But first, let's add our IMU to the urdf
:
<!-- STEP 8 - IMU -->
<joint name="imu_joint" type="fixed">
<origin xyz="0 0 0" rpy="0 0 0" />
<parent link="base_link"/>
<child link="imu_link" />
</joint>
<link name="imu_link">
</link>
Which is a simple link and a fixed joint in the center of the base link. Let's add the plugin to the mogi_bot.gazebo
file too:
<gazebo reference="imu_link">
<sensor name="imu" type="imu">
<always_on>1</always_on>
<update_rate>50</update_rate>
<visualize>true</visualize>
<topic>imu</topic>
<enable_metrics>true</enable_metrics>
<gz_frame_id>imu_link</gz_frame_id>
</sensor>
</gazebo>
With adding the IMU we aren't done yet, with the new Gazebo we also have to make sure that our simulated world has the right plugins within its <world>
tag. In this lesson I already added the plugins to each world files, but if you use your won custom made world, don't forget to add the plugins!
<plugin
filename="gz-sim-imu-system"
name="gz::sim::systems::Imu">
</plugin>
Before we try it out we also have to bridge the topics from Gazebo towards ROS using the parameter_bridge
. Let's add the imu
topic - or what we defined as <topic>
in the Gazebo plugin - to the parameter bridge, rebuild the workspace and we are ready to test it!

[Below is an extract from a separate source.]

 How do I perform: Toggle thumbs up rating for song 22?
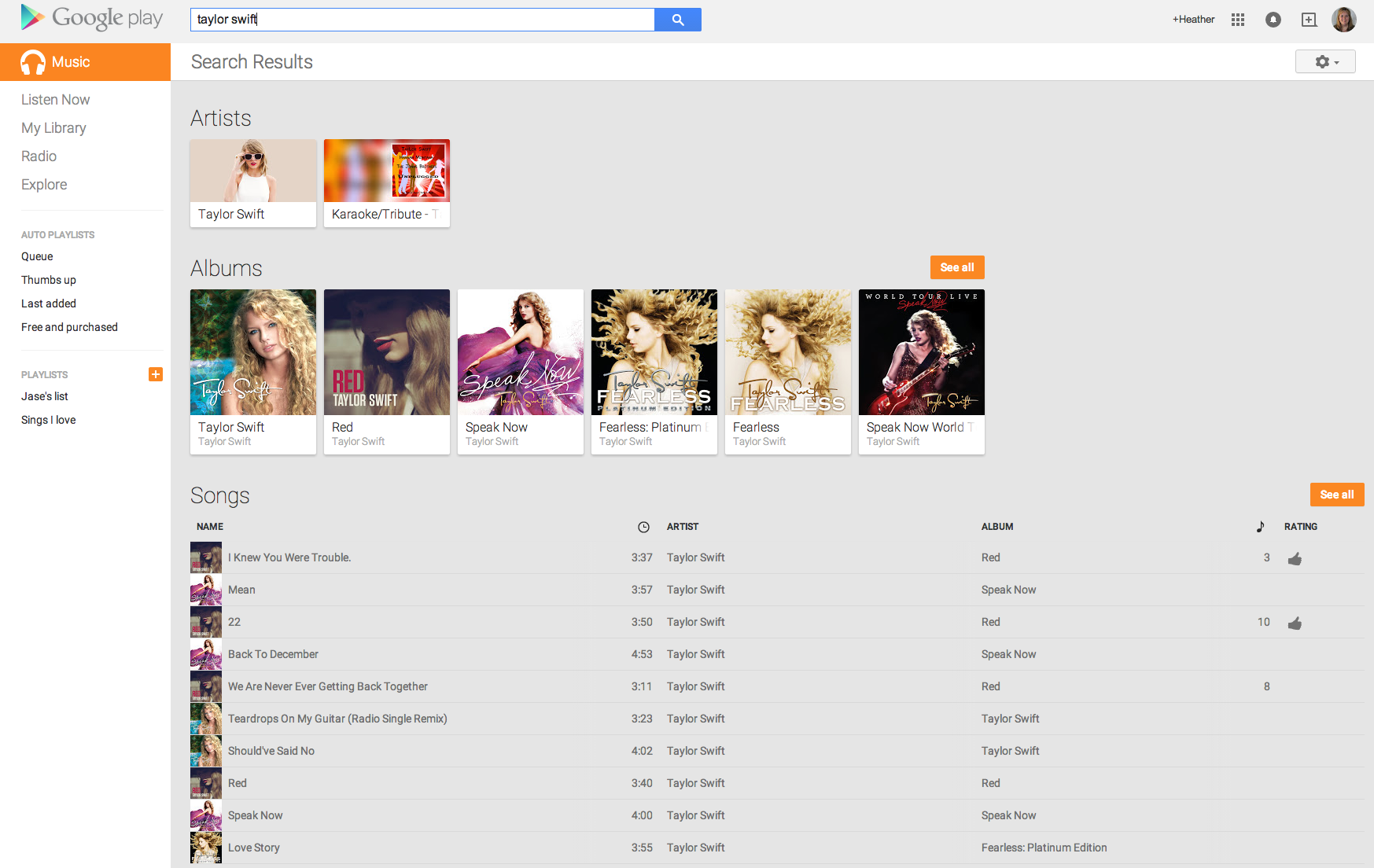pos(1295,623)
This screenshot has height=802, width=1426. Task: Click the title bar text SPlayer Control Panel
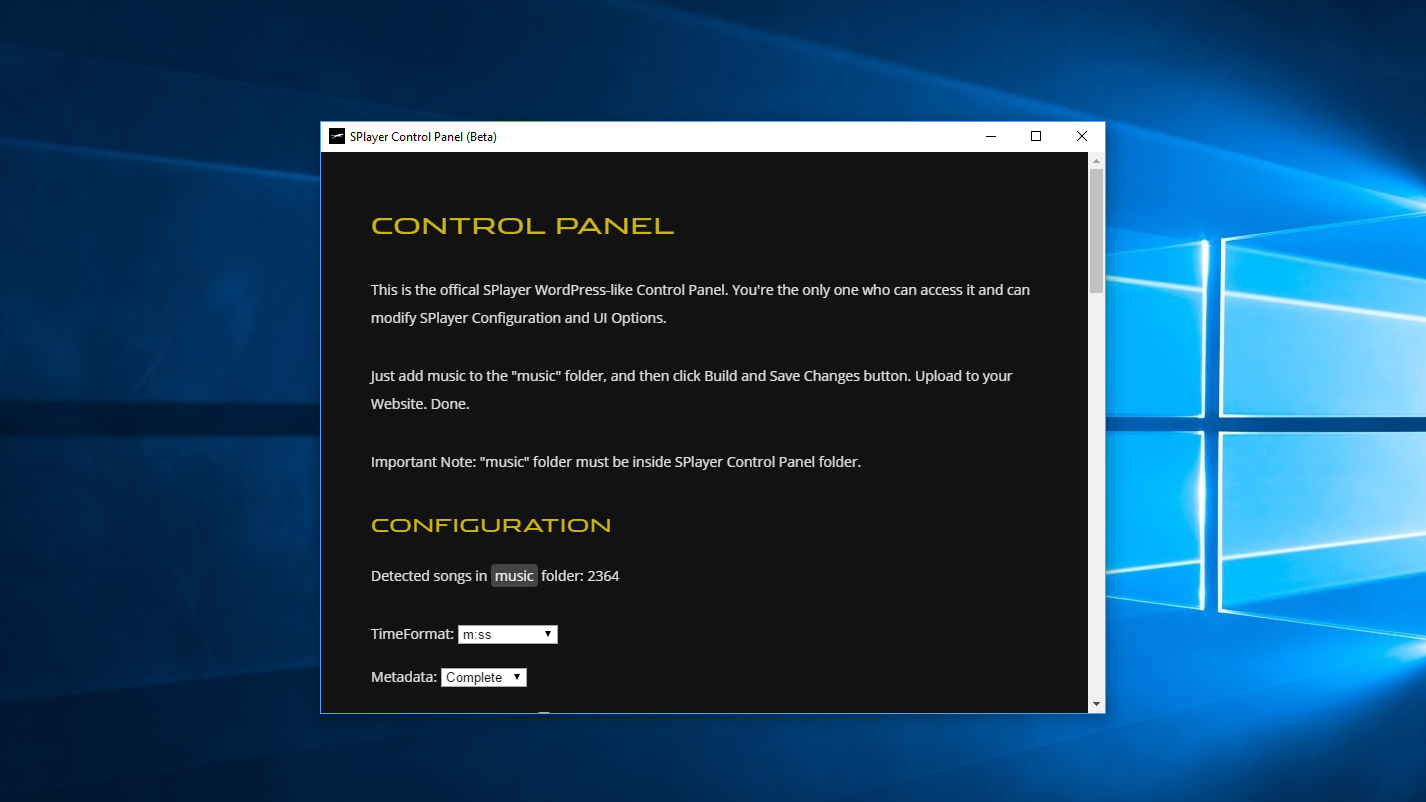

To properly visualize IMU in RViz install the following plugin:
sudo apt install ros-jazzy-rviz-imu-plugin
# Node to bridge /cmd_vel and /odom
gz_bridge_node = Node(
package="ros_gz_bridge",
executable="parameter_bridge",
arguments=[
"/clock@rosgraph_msgs/msg/Clock[gz.msgs.Clock",
"/cmd_vel@geometry_msgs/msg/Twist@gz.msgs.Twist",
"/odom@nav_msgs/msg/Odometry@gz.msgs.Odometry",
"/joint_states@sensor_msgs/msg/JointState@gz.msgs.Model",
"/tf@tf2_msgs/msg/TFMessage@gz.msgs.Pose_V",
#"/camera/image@sensor_msgs/msg/Image@gz.msgs.Image",
"/camera/camera_info@sensor_msgs/msg/CameraInfo@gz.msgs.CameraInfo",
"imu@sensor_msgs/msg/Imu@gz.msgs.IMU",
],
output="screen",
parameters=[
{'use_sim_time': LaunchConfiguration('use_sim_time')},
]
)
ros2 launch bme_gazebo_sensors spawn_robot.launch.py
Sensor fusion is the process of combining data from multiple sensors (possibly of different types) to obtain a more accurate or more complete understanding of a system or environment than could be achieved by using the sensors separately. By merging redundant and complementary information, sensor fusion reduces uncertainty, mitigates individual sensor errors, and provides robust state estimates (e.g., position, velocity, orientation).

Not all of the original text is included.